Please recast the stretch of the items from the line containing "You are a computer-use" through the end of the items as a Markdown table with the columns Row and Line, one row per line, skipping blank lines. Leave the pictures out of the answer.

> [Items in a dataset]:
╭──

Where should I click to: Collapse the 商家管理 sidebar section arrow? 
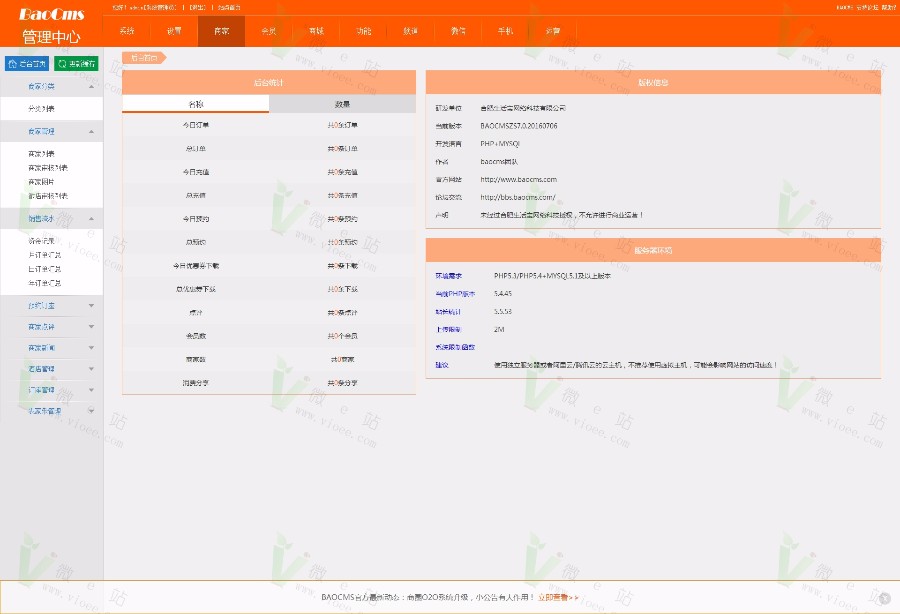coord(91,131)
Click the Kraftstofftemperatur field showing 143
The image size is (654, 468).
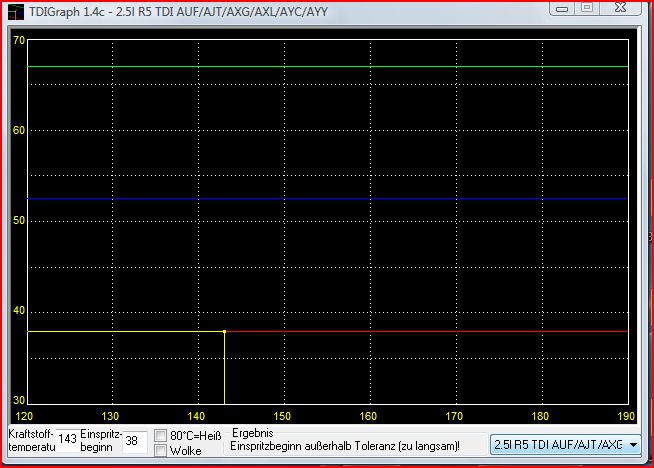point(67,439)
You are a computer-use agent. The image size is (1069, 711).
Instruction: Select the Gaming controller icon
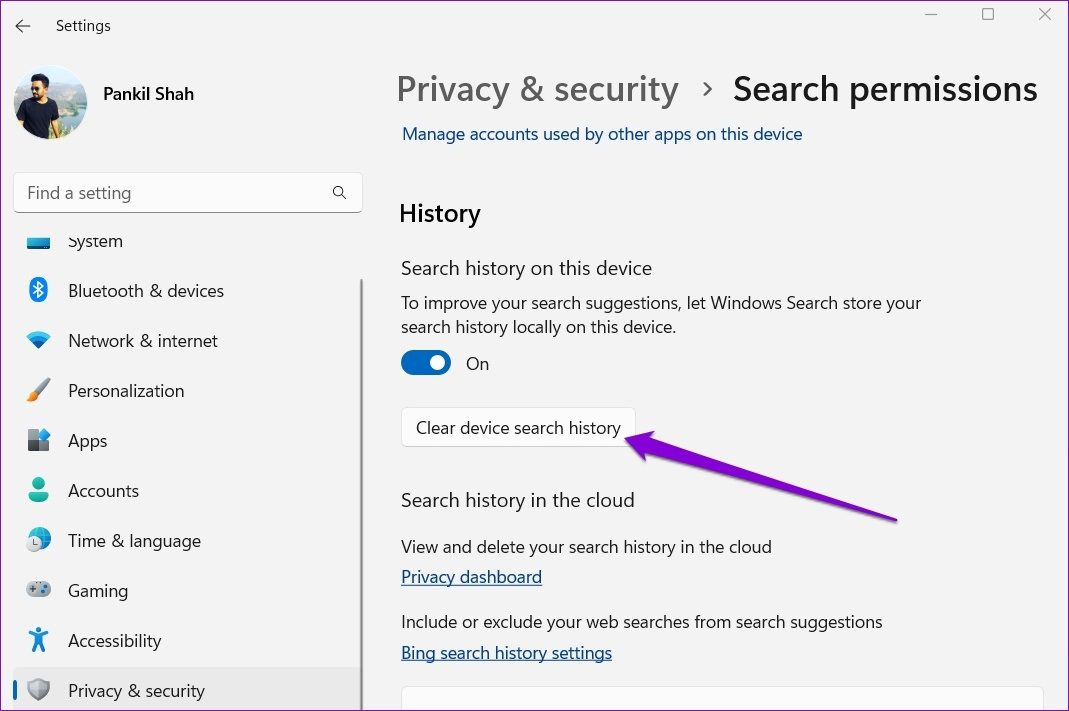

╰──

> [CORRECT OUTPUT]:
| Row | Line |
|---|---|
| 1 | You are a computer-use agent. The image size is (1069, 711). |
| 2 | Instruction: Select the Gaming controller icon |